= To do =
Would you print all of the records below exactly, without skipping any?

───── Data records

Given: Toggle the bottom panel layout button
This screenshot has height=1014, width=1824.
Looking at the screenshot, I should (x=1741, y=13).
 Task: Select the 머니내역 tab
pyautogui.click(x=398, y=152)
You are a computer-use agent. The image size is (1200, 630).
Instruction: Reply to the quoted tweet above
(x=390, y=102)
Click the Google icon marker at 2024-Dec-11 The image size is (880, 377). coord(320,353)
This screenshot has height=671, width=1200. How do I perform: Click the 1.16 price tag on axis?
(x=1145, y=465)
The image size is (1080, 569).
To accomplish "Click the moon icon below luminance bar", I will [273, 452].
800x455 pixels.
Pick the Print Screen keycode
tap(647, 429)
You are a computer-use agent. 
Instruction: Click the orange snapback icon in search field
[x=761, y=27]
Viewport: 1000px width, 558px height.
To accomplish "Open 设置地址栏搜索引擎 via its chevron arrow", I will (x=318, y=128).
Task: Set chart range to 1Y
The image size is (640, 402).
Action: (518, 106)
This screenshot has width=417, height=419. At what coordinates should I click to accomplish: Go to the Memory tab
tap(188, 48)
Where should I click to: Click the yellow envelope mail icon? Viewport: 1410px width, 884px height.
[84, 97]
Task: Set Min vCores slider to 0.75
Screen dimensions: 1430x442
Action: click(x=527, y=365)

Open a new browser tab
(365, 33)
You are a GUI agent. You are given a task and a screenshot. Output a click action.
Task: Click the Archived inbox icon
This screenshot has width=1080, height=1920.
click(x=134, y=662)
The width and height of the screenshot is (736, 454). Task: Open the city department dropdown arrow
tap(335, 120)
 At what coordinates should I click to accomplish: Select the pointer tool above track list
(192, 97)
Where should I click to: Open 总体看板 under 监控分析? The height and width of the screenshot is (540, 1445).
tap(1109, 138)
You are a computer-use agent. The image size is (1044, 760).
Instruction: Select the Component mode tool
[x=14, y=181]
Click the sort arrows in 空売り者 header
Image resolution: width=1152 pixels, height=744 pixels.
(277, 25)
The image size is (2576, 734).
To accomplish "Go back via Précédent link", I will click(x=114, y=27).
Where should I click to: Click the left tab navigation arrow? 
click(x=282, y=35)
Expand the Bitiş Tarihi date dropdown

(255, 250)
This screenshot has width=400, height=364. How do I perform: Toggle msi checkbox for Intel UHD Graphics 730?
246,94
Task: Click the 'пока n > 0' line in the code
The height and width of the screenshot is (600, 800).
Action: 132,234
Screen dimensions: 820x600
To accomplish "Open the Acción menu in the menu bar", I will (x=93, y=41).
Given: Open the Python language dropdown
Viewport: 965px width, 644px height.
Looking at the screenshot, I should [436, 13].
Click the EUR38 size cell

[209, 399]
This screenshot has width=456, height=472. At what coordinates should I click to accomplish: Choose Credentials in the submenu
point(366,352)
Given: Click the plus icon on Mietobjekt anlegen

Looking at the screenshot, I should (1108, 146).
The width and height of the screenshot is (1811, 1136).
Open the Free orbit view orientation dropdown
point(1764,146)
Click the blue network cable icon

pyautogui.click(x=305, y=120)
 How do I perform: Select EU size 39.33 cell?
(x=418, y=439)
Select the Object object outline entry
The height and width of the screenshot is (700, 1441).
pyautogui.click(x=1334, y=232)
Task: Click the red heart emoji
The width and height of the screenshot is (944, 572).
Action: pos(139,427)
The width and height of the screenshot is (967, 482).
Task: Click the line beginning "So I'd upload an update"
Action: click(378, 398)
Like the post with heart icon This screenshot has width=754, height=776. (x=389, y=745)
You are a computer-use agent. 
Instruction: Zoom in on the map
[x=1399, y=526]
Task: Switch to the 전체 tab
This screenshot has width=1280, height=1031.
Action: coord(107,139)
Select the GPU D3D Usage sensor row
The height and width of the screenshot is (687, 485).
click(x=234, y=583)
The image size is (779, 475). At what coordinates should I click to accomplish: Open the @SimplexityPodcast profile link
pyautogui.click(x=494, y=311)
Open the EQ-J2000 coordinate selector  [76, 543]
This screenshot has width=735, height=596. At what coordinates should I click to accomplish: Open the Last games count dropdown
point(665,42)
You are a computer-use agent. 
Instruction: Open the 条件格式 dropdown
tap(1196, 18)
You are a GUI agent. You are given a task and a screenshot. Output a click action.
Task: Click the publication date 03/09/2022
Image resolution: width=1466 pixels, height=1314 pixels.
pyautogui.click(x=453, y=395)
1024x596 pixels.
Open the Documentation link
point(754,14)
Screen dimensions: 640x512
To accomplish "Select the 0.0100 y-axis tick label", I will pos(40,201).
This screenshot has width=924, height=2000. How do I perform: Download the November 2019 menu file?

──────────

= Response to this task =
Given: Toggle the bottom panel layout button
This screenshot has height=1014, width=1824.
Looking at the screenshot, I should (x=1741, y=13).
 Task: Select the 머니내역 tab
pyautogui.click(x=398, y=152)
You are a computer-use agent. The image size is (1200, 630).
Instruction: Reply to the quoted tweet above
(x=390, y=102)
Click the Google icon marker at 2024-Dec-11 The image size is (880, 377). coord(320,353)
This screenshot has height=671, width=1200. How do I perform: Click the 1.16 price tag on axis?
(x=1145, y=465)
The image size is (1080, 569).
To accomplish "Click the moon icon below luminance bar", I will [273, 452].
800x455 pixels.
Pick the Print Screen keycode
tap(647, 429)
You are a computer-use agent. 
Instruction: Click the orange snapback icon in search field
[x=761, y=27]
Viewport: 1000px width, 558px height.
To accomplish "Open 设置地址栏搜索引擎 via its chevron arrow", I will (x=318, y=128).
Task: Set chart range to 1Y
The image size is (640, 402).
Action: (518, 106)
This screenshot has width=417, height=419. At what coordinates should I click to accomplish: Go to the Memory tab
tap(188, 48)
Where should I click to: Click the yellow envelope mail icon? Viewport: 1410px width, 884px height.
[84, 97]
Task: Set Min vCores slider to 0.75
Screen dimensions: 1430x442
Action: click(x=527, y=365)

Open a new browser tab
(365, 33)
You are a GUI agent. You are given a task and a screenshot. Output a click action.
Task: Click the Archived inbox icon
This screenshot has width=1080, height=1920.
click(x=134, y=662)
The width and height of the screenshot is (736, 454). Task: Open the city department dropdown arrow
tap(335, 120)
 At what coordinates should I click to accomplish: Select the pointer tool above track list
(192, 97)
Where should I click to: Open 总体看板 under 监控分析? The height and width of the screenshot is (540, 1445).
tap(1109, 138)
You are a computer-use agent. The image size is (1044, 760).
Instruction: Select the Component mode tool
[x=14, y=181]
Click the sort arrows in 空売り者 header
Image resolution: width=1152 pixels, height=744 pixels.
(277, 25)
The image size is (2576, 734).
To accomplish "Go back via Précédent link", I will click(x=114, y=27).
Where should I click to: Click the left tab navigation arrow? 
click(x=282, y=35)
Expand the Bitiş Tarihi date dropdown

(255, 250)
This screenshot has width=400, height=364. How do I perform: Toggle msi checkbox for Intel UHD Graphics 730?
246,94
Task: Click the 'пока n > 0' line in the code
The height and width of the screenshot is (600, 800).
Action: 132,234
Screen dimensions: 820x600
To accomplish "Open the Acción menu in the menu bar", I will (x=93, y=41).
Given: Open the Python language dropdown
Viewport: 965px width, 644px height.
Looking at the screenshot, I should [436, 13].
Click the EUR38 size cell

[209, 399]
This screenshot has width=456, height=472. At what coordinates should I click to accomplish: Choose Credentials in the submenu
point(366,352)
Given: Click the plus icon on Mietobjekt anlegen

Looking at the screenshot, I should (1108, 146).
The width and height of the screenshot is (1811, 1136).
Open the Free orbit view orientation dropdown
point(1764,146)
Click the blue network cable icon

pyautogui.click(x=305, y=120)
 How do I perform: Select EU size 39.33 cell?
(x=418, y=439)
Select the Object object outline entry
The height and width of the screenshot is (700, 1441).
pyautogui.click(x=1334, y=232)
Task: Click the red heart emoji
The width and height of the screenshot is (944, 572).
Action: pos(139,427)
The width and height of the screenshot is (967, 482).
Task: Click the line beginning "So I'd upload an update"
Action: click(378, 398)
Like the post with heart icon This screenshot has width=754, height=776. (x=389, y=745)
You are a computer-use agent. 
Instruction: Zoom in on the map
[x=1399, y=526]
Task: Switch to the 전체 tab
This screenshot has width=1280, height=1031.
Action: coord(107,139)
Select the GPU D3D Usage sensor row
The height and width of the screenshot is (687, 485).
click(x=234, y=583)
The image size is (779, 475). At what coordinates should I click to accomplish: Open the @SimplexityPodcast profile link
pyautogui.click(x=494, y=311)
Open the EQ-J2000 coordinate selector  [76, 543]
This screenshot has width=735, height=596. At what coordinates should I click to accomplish: Open the Last games count dropdown
point(665,42)
You are a computer-use agent. 
Instruction: Open the 条件格式 dropdown
tap(1196, 18)
You are a GUI agent. You are given a task and a screenshot. Output a click action.
Task: Click the publication date 03/09/2022
Image resolution: width=1466 pixels, height=1314 pixels.
pyautogui.click(x=453, y=395)
1024x596 pixels.
Open the Documentation link
point(754,14)
Screen dimensions: 640x512
To accomplish "Select the 0.0100 y-axis tick label", I will pos(40,201).
This screenshot has width=924, height=2000. How do I perform: Download the November 2019 menu file?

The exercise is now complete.